(Items from a dataset)
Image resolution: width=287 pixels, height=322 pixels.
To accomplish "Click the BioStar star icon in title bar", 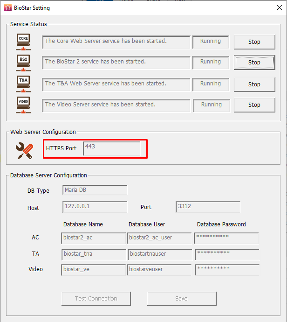I will coord(7,8).
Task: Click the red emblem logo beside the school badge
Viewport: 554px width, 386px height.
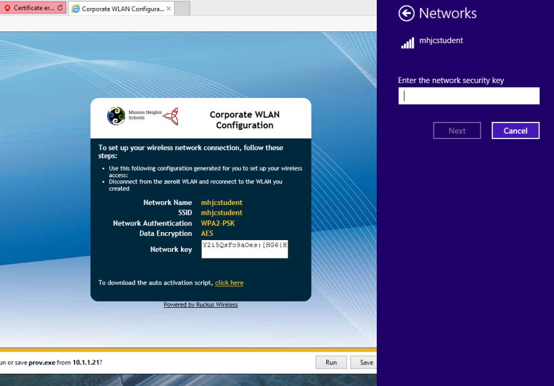Action: [171, 116]
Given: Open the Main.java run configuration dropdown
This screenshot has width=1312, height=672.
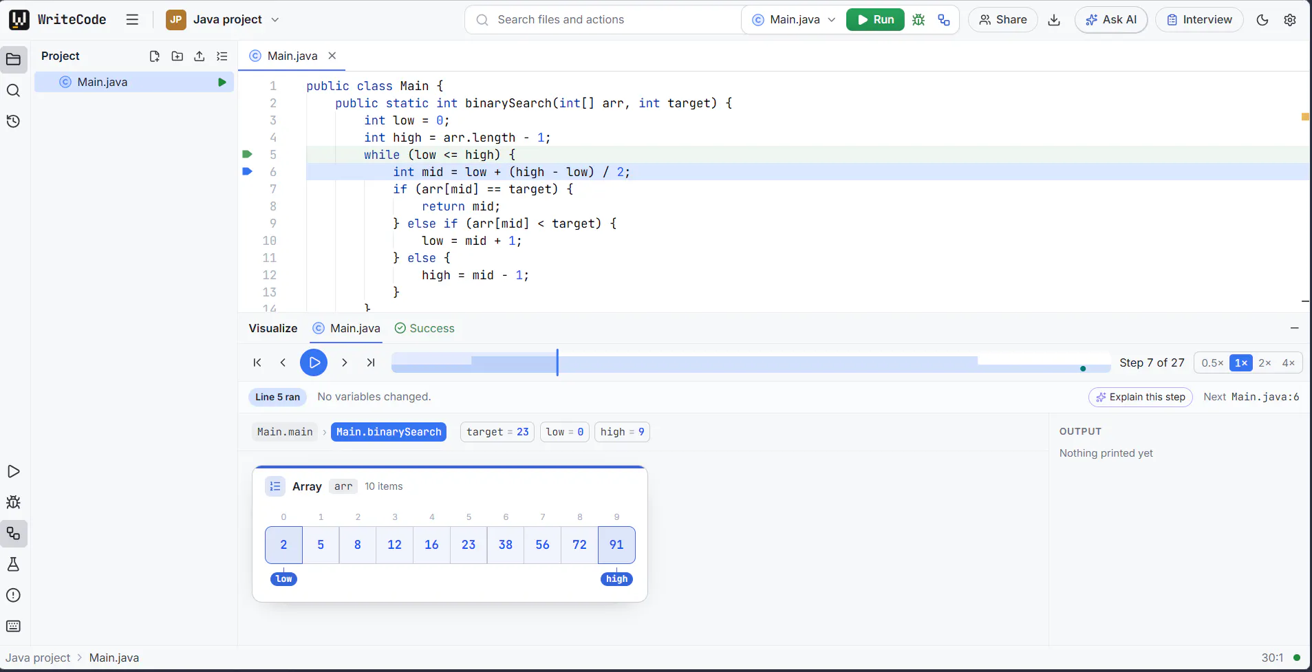Looking at the screenshot, I should coord(794,20).
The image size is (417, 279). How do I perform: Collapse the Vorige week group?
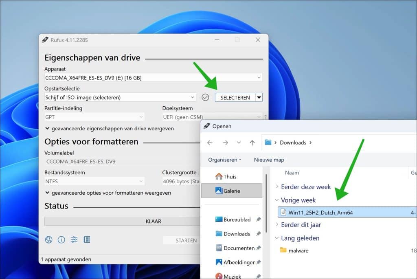pos(277,200)
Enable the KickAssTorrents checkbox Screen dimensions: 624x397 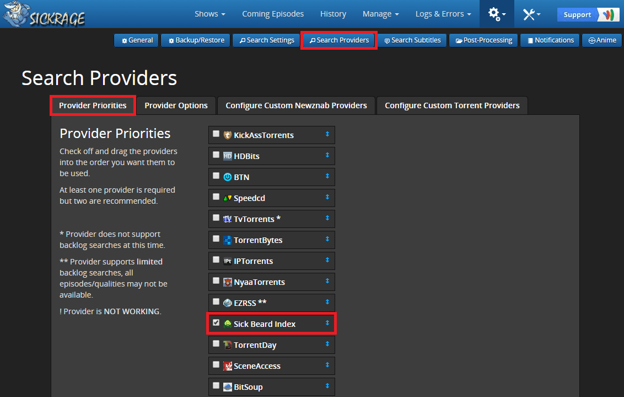pyautogui.click(x=216, y=134)
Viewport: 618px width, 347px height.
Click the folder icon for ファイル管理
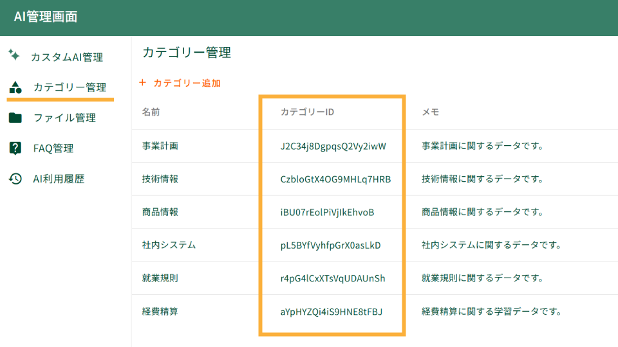tap(15, 118)
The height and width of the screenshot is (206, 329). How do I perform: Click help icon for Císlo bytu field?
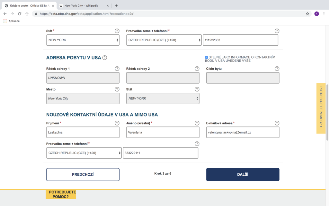coord(277,69)

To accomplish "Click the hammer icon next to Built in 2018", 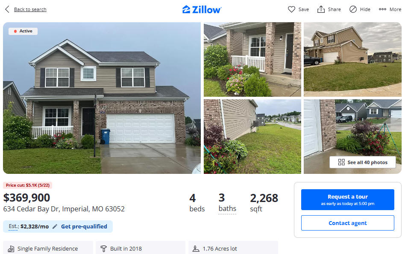I will (x=103, y=249).
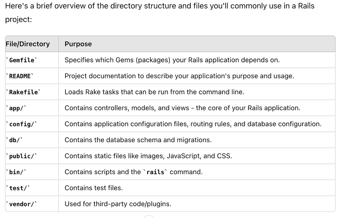The width and height of the screenshot is (347, 218).
Task: Click the inline rails code snippet
Action: (x=155, y=172)
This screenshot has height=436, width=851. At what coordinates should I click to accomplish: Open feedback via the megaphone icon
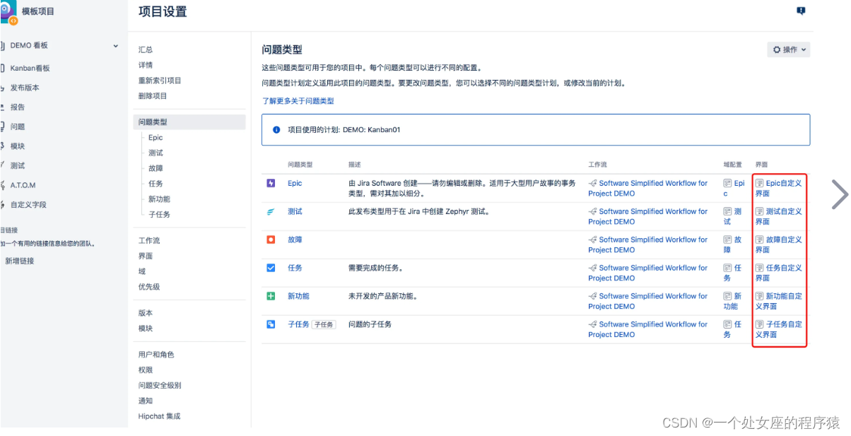801,11
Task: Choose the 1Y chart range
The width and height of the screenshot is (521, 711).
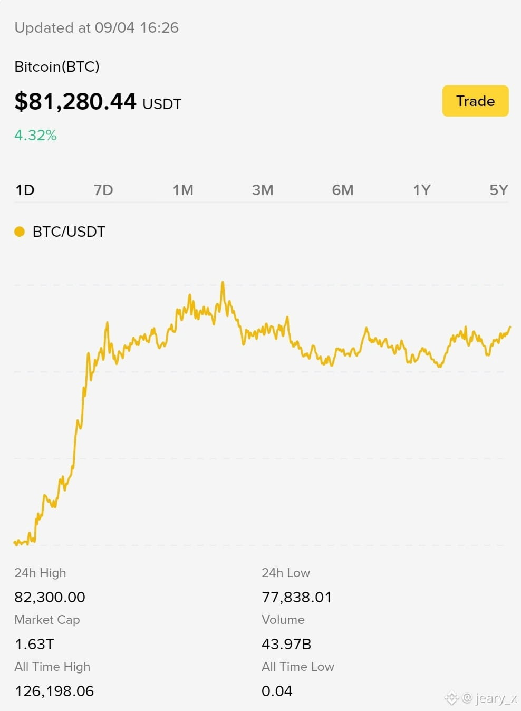Action: point(422,190)
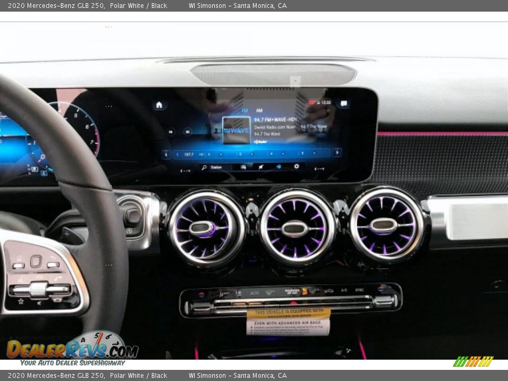Tap the favorite star icon on the steering wheel
The image size is (508, 381).
coord(20,301)
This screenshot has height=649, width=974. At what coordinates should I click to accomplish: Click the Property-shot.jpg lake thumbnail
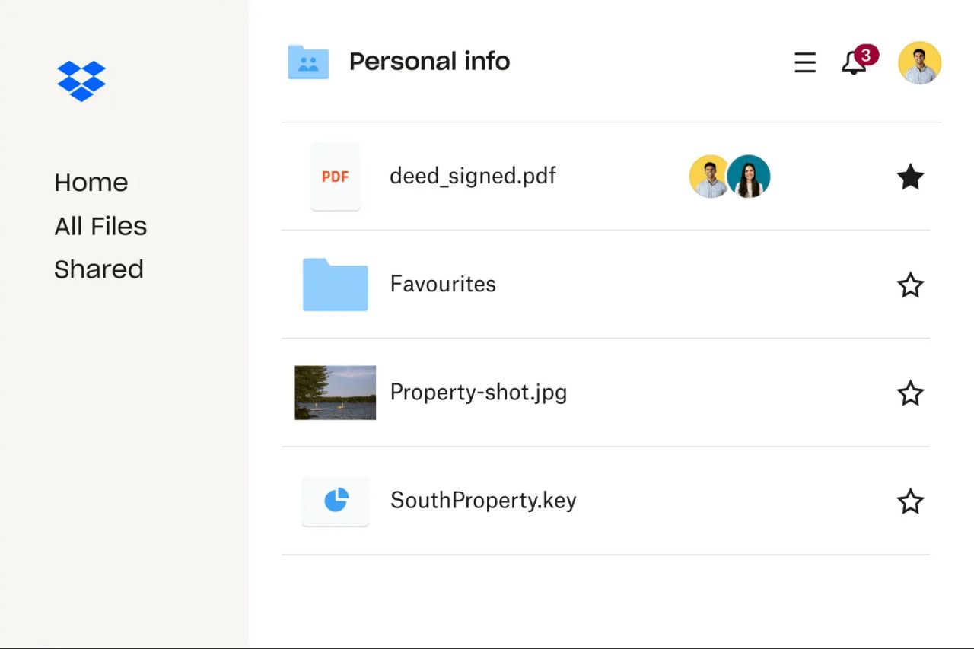335,393
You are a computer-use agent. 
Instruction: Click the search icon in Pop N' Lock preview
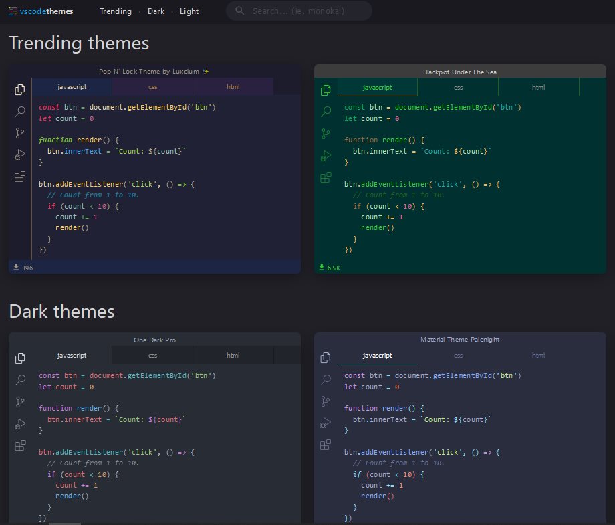20,111
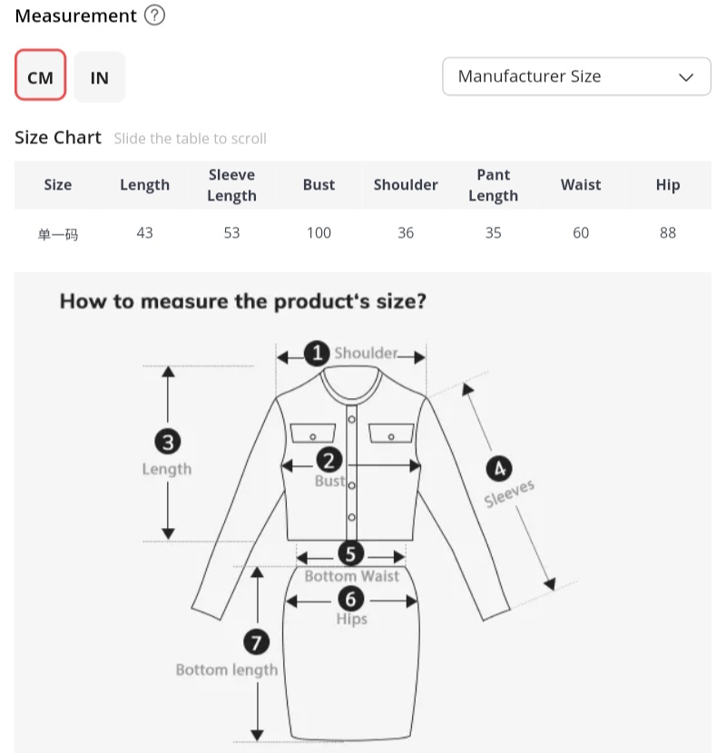726x753 pixels.
Task: Click the Size Chart heading
Action: (x=58, y=138)
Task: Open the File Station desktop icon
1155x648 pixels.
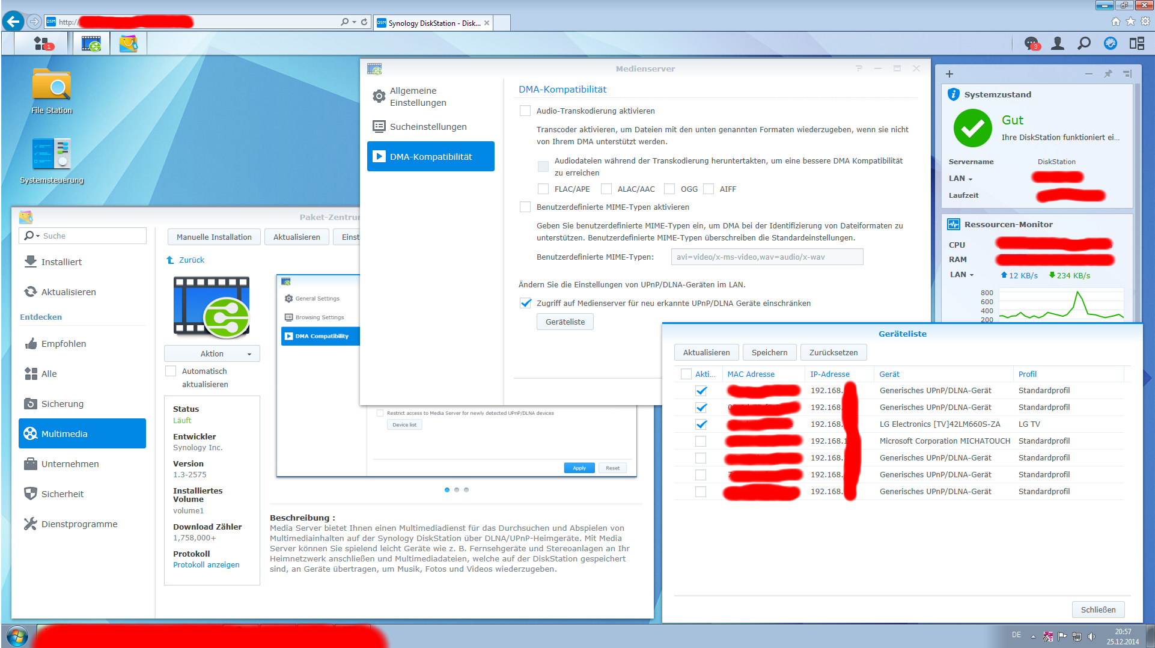Action: click(51, 86)
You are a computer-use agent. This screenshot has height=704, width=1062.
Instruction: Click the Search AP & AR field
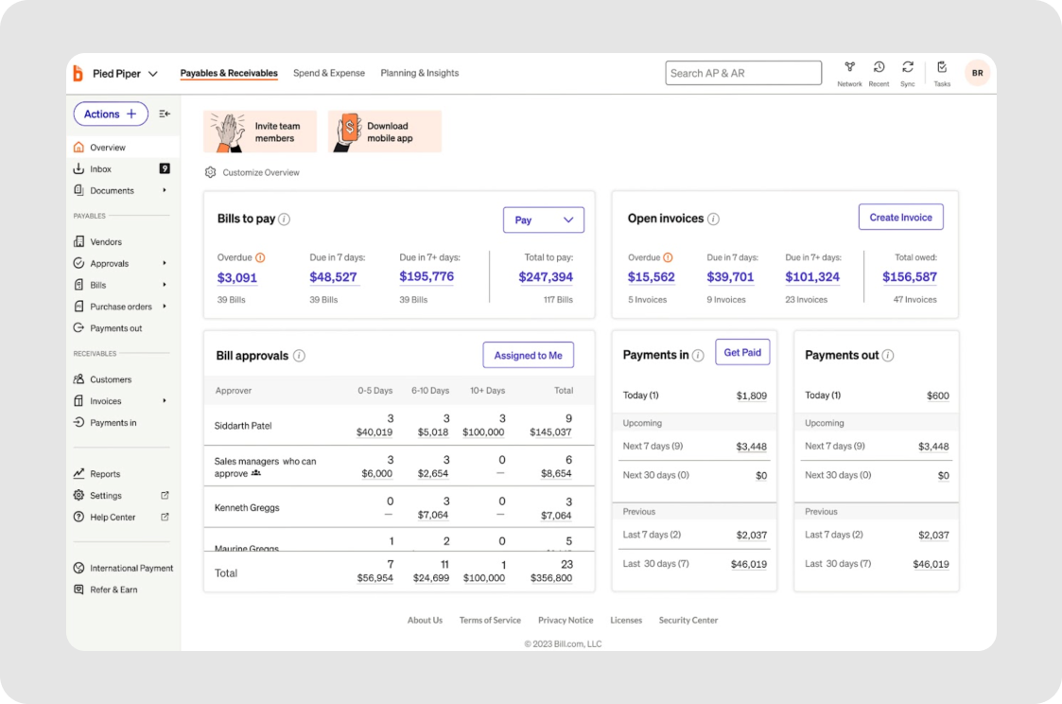point(743,72)
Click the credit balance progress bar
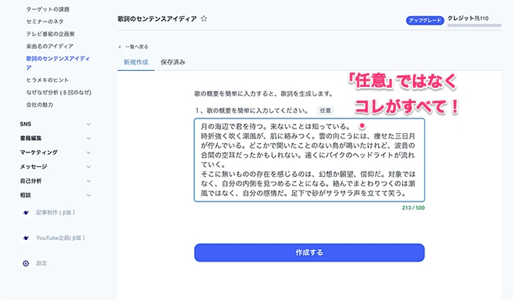Image resolution: width=513 pixels, height=300 pixels. click(x=474, y=25)
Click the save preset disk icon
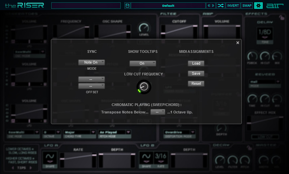 point(127,6)
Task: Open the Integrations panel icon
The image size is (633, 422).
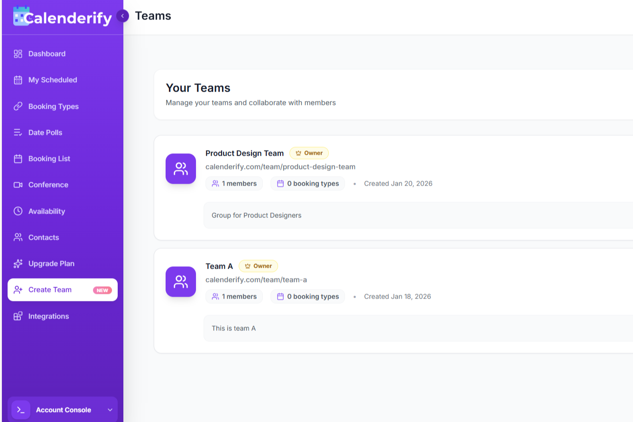Action: [18, 316]
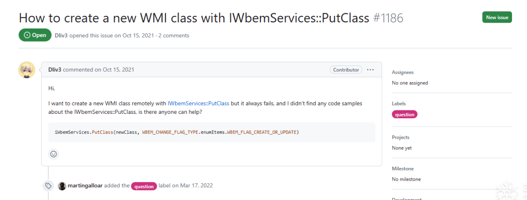Click Dliv3 username in comment header

(x=55, y=69)
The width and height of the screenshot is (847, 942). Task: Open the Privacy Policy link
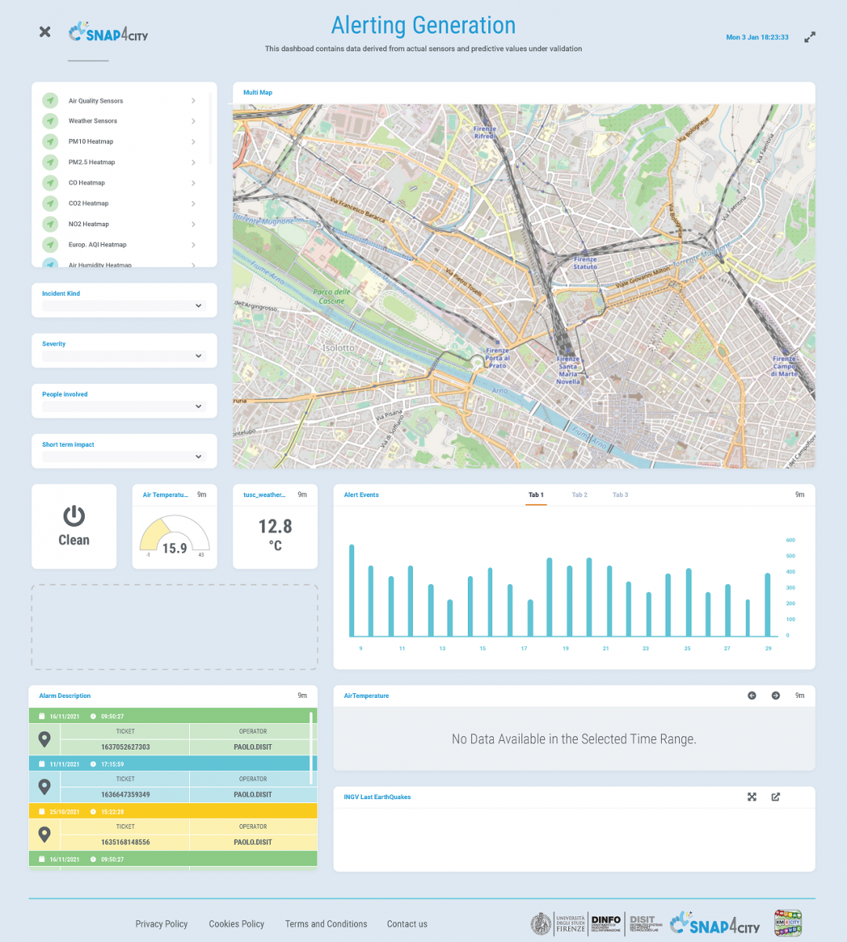tap(161, 924)
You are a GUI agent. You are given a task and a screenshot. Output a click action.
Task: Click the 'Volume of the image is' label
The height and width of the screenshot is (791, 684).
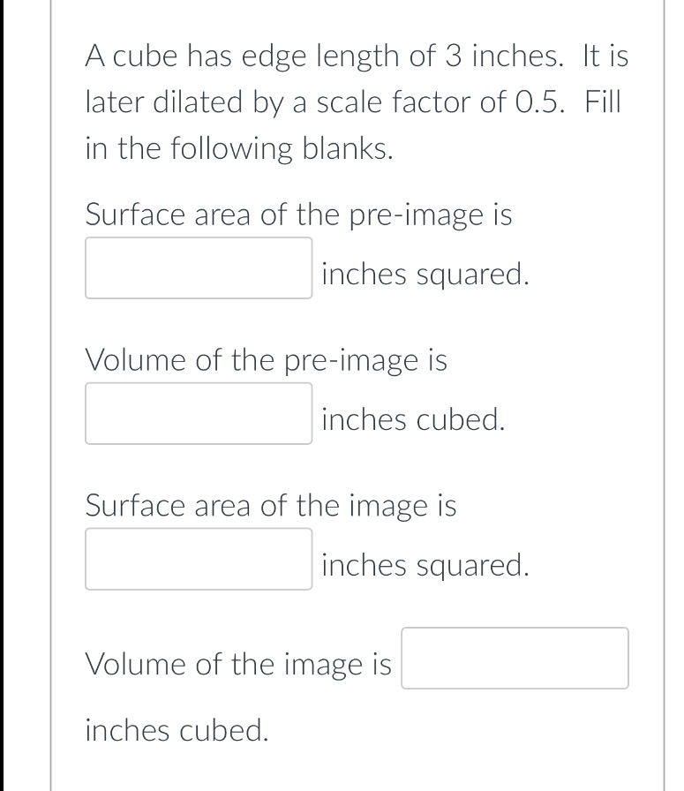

◆ **What you are asked to do**
Word for word, retype the lines from the one that contains "Instruction: Click the Search AP & AR field" through the final line of the data, both ends included, excluding pictures.

◆ **Finished exercise**
Instruction: Click the Search AP & AR field
point(743,72)
Click the credit balance progress bar
Image resolution: width=513 pixels, height=300 pixels. click(x=474, y=25)
Click the save preset disk icon
 point(127,6)
Task: Open the Integrations panel icon
The image size is (633, 422).
Action: [18, 316]
Click Dliv3 username in comment header

(x=55, y=69)
The width and height of the screenshot is (847, 942). Task: Open the Privacy Policy link
tap(161, 924)
You are a GUI agent. You are given a task and a screenshot. Output a click action.
Task: Click the 'Volume of the image is' label
The height and width of the screenshot is (791, 684).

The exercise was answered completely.